The payment was supposed to be kept secret, so that Duffy could pretend that he repaid the expenses himself. Harper later condemned the plan as a public “deception,” but one that he insists only involved Duffy and Wright.

This position is now contradicted by a heap of evidence presented to the court. It recently emerged that a half-dozen others in the prime minister’s office and the Conservative Party all knew of the party’s original intention to repay Duffy’s expenses, and some also knew that Wright ultimately paid.

That includes Ray Novak, Harper’s present chief of staff, who has been placed right in the thick of the scandal. This raises the obvious question of why the prime minister sacked Wright for deceiving the public, while Novak has stayed on. And it makes it that much more difficult to believe that Harper knew nothing about the secret payment to Duffy, as he has long insisted, when Novak, Harper’s top aide, election director and longtime personal friend, was closely involved with the decision.

No wonder Harper doesn’t want to discuss the subject. Instead, he has offered a series of evasions to the questions that have dogged him this week on the campaign trail. He “disagrees with the premise” that Novak was involved in the affair, and continues to insist that Wright and Duffy alone share the blame.

Try squaring that with what Benjamin Perrin, a former lawyer for the prime minister, first told RCMP in Feb. 2014, and elaborated upon in court this week. Perrin told the police that, during a crucial telephone call in which Wright told Duffy’s lawyer that he would personally pay the senator’s expenses, Novak was a participant.

Wright and Conservative Party spin doctors had earlier downplayed any role Novak may have played in this matter. They say he was only briefly involved with the call in question and missed the pivotal moment, and that he never read an email that further described the plan. But in Perrin’s description to police, Novak’s involvement in the decision was “black and white,” as Canadian Press reported this week.

“Ray was also there on the call when Nigel Wright said to Janice Payne he would do it, and Ray Novak also received an email, which you have, where Nigel says I’ll be providing my cheque,” Perrin told Sgt. Greg Horton.

“Ray was in that meeting, and Ray heard this, and I remember looking at Ray to see his reaction.”
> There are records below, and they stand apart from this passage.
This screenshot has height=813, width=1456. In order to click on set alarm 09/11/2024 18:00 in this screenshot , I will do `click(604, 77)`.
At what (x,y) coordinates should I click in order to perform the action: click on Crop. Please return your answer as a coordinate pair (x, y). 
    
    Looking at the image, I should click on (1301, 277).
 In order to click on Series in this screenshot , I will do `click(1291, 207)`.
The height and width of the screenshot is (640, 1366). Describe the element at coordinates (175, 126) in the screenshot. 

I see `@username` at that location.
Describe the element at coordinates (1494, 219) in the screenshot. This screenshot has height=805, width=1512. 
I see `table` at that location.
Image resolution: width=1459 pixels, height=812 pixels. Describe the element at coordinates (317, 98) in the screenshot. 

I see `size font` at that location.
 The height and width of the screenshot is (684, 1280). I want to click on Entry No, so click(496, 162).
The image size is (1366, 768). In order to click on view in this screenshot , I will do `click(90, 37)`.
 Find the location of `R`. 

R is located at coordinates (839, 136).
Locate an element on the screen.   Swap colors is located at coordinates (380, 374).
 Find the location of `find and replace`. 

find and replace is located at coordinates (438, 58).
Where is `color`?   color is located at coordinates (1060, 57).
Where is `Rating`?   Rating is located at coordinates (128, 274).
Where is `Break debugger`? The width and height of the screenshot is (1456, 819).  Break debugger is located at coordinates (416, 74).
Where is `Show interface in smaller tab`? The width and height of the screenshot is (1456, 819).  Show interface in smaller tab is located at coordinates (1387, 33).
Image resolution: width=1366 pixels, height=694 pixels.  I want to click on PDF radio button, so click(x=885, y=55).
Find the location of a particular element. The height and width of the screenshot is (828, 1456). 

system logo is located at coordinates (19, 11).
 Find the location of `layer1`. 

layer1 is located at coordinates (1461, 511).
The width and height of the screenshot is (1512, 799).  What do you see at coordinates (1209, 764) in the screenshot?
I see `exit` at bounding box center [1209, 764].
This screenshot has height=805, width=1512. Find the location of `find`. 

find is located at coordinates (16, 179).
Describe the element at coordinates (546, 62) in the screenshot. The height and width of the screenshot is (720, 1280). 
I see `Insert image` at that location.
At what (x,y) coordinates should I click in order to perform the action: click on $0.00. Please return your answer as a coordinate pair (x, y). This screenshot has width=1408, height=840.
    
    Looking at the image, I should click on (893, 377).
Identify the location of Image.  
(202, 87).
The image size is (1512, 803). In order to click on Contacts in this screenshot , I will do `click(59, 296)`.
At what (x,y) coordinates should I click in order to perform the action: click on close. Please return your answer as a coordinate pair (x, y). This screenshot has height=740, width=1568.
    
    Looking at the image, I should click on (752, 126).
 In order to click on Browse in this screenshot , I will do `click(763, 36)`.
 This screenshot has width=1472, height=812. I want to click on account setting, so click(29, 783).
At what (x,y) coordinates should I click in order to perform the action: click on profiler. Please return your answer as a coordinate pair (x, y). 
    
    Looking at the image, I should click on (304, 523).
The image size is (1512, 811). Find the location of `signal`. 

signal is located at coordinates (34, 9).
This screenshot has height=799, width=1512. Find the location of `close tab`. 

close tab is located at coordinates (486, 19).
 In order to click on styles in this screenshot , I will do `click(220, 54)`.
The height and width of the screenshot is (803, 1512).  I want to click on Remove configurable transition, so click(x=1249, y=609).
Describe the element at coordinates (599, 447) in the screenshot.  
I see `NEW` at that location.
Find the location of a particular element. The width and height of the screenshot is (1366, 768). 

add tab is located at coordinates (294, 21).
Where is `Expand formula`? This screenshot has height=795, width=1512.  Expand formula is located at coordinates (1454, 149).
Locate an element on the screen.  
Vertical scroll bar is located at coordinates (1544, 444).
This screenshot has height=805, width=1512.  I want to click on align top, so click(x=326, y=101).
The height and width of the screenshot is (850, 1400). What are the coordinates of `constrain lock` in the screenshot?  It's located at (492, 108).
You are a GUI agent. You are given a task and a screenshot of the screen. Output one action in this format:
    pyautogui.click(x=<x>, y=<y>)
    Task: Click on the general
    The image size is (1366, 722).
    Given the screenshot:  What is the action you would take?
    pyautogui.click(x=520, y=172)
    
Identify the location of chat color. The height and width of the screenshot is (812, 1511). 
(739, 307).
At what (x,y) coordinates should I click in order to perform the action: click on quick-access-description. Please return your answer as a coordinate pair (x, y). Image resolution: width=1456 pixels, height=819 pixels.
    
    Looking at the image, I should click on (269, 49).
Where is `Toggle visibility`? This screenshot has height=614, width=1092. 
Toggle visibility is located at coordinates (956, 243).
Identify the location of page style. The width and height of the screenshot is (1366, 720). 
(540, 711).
It’s hard to imagine why Perrin, who worked for the prime minister at the time, would misrepresent all this to police. And if you believe Perrin, the prime minister’s alibi - that he was in the dark about the whole affair - begins to unravel.

The public still doesn’t have Novak’s side of the story. He’s suddenly nowhere to be found. But if Novak knew, how likely is it he wouldn’t tell Harper? Such a scenario would be “unfathomable,” in the words of Harper’s own spokesman, Kory Teneycke. He offered those words last week in an effort to downplay Novak’s involvement. (“I’ve known Ray for 20 years. It’s unfathomable that Ray would be aware of a payment from Nigel to Mr. Duffy and not tell the prime minister,” he said.) But now that Perrin’s testimony and emails clearly put Novak in the middle of the picture, they take on new meaning.

Put it all together - it’s “black and white” that Novak knew about plans to pay Duffy, and it’s “unfathomable” that Novak wouldn’t pass this information along to Harper - and it’s hard to avoid the conclusion that Harper was a part of what he himself calls a “deception” of the public.

And the whole scheme involved a lot more than the prime minister’s former top aide cutting a $90,000 cheque for the cooperation of an elected official. Thanks to the trial, we’ve also recently learned, among other things, that the prime minister’s staff also tried to shut down a supposedly confidential audit, and to rewrite a Senate report so that Duffy didn’t appear to be at fault.

None of this can be good for somebody running a federal election campaign framed on trust.